■ **WHAT NEEDS TO BE DONE**
Beginning with the first line of the data below, reproduce every line unchanged, ending with the line that holds "Task: Click the blue 適用 apply button".

+++ SOURCE DATA +++

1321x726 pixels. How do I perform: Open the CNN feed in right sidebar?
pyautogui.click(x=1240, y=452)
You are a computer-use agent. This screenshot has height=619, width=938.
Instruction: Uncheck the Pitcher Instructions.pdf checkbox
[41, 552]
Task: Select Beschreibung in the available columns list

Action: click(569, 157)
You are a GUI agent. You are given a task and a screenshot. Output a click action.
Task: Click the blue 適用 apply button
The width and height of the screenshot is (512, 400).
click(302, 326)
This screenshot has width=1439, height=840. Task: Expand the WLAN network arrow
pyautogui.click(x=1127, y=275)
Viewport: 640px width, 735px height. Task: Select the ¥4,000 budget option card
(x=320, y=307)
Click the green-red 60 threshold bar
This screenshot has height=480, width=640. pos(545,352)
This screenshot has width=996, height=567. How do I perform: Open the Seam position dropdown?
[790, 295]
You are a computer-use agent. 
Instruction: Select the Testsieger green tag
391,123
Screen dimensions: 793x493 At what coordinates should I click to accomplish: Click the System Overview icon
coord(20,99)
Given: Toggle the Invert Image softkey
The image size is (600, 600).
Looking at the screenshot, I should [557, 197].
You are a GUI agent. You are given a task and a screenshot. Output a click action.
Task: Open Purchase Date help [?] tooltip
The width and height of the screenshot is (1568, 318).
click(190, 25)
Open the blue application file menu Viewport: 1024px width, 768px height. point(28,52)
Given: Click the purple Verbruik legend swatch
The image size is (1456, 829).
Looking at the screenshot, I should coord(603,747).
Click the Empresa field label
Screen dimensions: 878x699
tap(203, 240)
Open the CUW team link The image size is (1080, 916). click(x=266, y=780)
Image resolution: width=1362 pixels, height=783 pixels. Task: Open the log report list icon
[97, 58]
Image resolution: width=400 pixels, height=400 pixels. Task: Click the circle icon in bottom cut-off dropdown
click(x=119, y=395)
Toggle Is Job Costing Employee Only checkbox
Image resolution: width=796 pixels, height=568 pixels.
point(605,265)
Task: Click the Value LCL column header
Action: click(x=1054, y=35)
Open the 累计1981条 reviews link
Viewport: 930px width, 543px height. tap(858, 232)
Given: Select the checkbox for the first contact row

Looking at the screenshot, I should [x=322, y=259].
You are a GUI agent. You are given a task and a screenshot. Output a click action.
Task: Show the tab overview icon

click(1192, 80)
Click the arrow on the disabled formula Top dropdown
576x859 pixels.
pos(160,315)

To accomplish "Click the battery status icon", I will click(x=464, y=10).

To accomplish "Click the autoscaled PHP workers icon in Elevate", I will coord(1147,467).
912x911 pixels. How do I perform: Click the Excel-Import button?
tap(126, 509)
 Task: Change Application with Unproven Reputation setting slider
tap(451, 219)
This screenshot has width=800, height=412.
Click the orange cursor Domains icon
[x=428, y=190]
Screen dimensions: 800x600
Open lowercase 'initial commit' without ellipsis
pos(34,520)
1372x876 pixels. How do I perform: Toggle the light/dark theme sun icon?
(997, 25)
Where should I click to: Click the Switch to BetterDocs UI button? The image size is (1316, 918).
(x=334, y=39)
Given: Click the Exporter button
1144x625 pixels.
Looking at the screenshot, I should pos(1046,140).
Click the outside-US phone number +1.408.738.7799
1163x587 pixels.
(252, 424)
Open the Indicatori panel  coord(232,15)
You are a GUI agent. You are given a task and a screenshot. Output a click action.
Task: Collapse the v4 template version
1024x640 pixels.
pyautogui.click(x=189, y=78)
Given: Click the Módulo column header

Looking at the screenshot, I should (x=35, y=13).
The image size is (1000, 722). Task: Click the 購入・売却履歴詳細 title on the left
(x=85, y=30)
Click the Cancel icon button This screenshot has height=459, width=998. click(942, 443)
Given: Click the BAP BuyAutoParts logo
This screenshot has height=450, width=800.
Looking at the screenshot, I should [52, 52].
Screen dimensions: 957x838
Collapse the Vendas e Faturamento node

+++

■ **OUTPUT OF THE TASK**
1321x726 pixels. How do I perform: Open the CNN feed in right sidebar?
pyautogui.click(x=1240, y=452)
You are a computer-use agent. This screenshot has height=619, width=938.
Instruction: Uncheck the Pitcher Instructions.pdf checkbox
[41, 552]
Task: Select Beschreibung in the available columns list

Action: click(569, 157)
You are a GUI agent. You are given a task and a screenshot. Output a click action.
Task: Click the blue 適用 apply button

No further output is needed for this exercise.